--- DOCUMENT PASSAGE ---

Ritalin Can Be Abused, But It Doesn’t Cause Addiction, Untreated ADHD Can Lead To Addiction
Question: Our twelve-year-old son is quite an athlete; he excels in every sport that he plays. However, he is not doing well in school. His teacher said that he cannot pay attention. When I tell him to do homework, it is always a huge struggle. My husband said he was like that when he was young. He was diagnosed with ADHD, and treated with Ritalin pills. They helped him to pay attention, but he became too quiet. His parents stopped the medicine when he was in high school. He did manage to graduate, even got a scholarship to play hockey at university. Unfortunately, he got involved in alcohol and drugs, and dropped out after one year. His parents blamed Ritalin for his addiction. Last year, my sister’s daughter was diagnosed with ADHD. The paediatrician started her on medicine, and she is doing very well. I am reluctant to see a paediatrician. I am scared that our son will need medicine, and get into drugs like his father.
I believe your husband’s addiction was not because of Ritalin. There are people who abuse Ritalin, but it doesn’t cause addiction. Let me explain this to you.
Attention Deficit Hyperactivity Disorder (ADHD) has been recognized for over a century. The most obvious symptom is physical hyperactivity, more in boys than in girls. They get into trouble in school and at home. This hyperactivity is less obvious when they become teenagers. As a result, many thought ADHD is a childhood condition that they outgrow.
In the last few decades, it is evident that some boys, and most girls, with ADHD are not physically hyperactive. They are hyperactive in their brain that no one can see. They can sit quietly in class, but their mind is somewhere else. Some can still do well in school, but many don’t, and they lose their self-esteem.

---

• _QUESTIONS TO ANSWER_:
1) Answer these questions about the ADHD article:
(a) How old is the son described in the letter?
(b) What did the husband's parents blame for his addiction?
(c) For how long has ADHD been recognized?
2) Can you pull from the ADHD article the stretch from "Attention Deficit Hyperactivity" through "that they outgrow.", word for word?

--- EXTRACTED INFORMATION ---

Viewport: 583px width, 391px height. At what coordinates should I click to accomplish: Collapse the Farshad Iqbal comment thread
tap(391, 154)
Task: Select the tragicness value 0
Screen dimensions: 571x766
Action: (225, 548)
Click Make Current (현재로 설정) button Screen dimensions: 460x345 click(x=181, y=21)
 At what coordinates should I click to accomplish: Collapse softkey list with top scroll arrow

---

• _RESULTS BY TASK_:
1)
(a) Twelve years old.
(b) Ritalin.
(c) For over a century.

2)
Attention Deficit Hyperactivity Disorder (ADHD) has been recognized for over a century. The most obvious symptom is physical hyperactivity, more in boys than in girls. They get into trouble in school and at home. This hyperactivity is less obvious when they become teenagers. As a result, many thought ADHD is a childhood condition that they outgrow.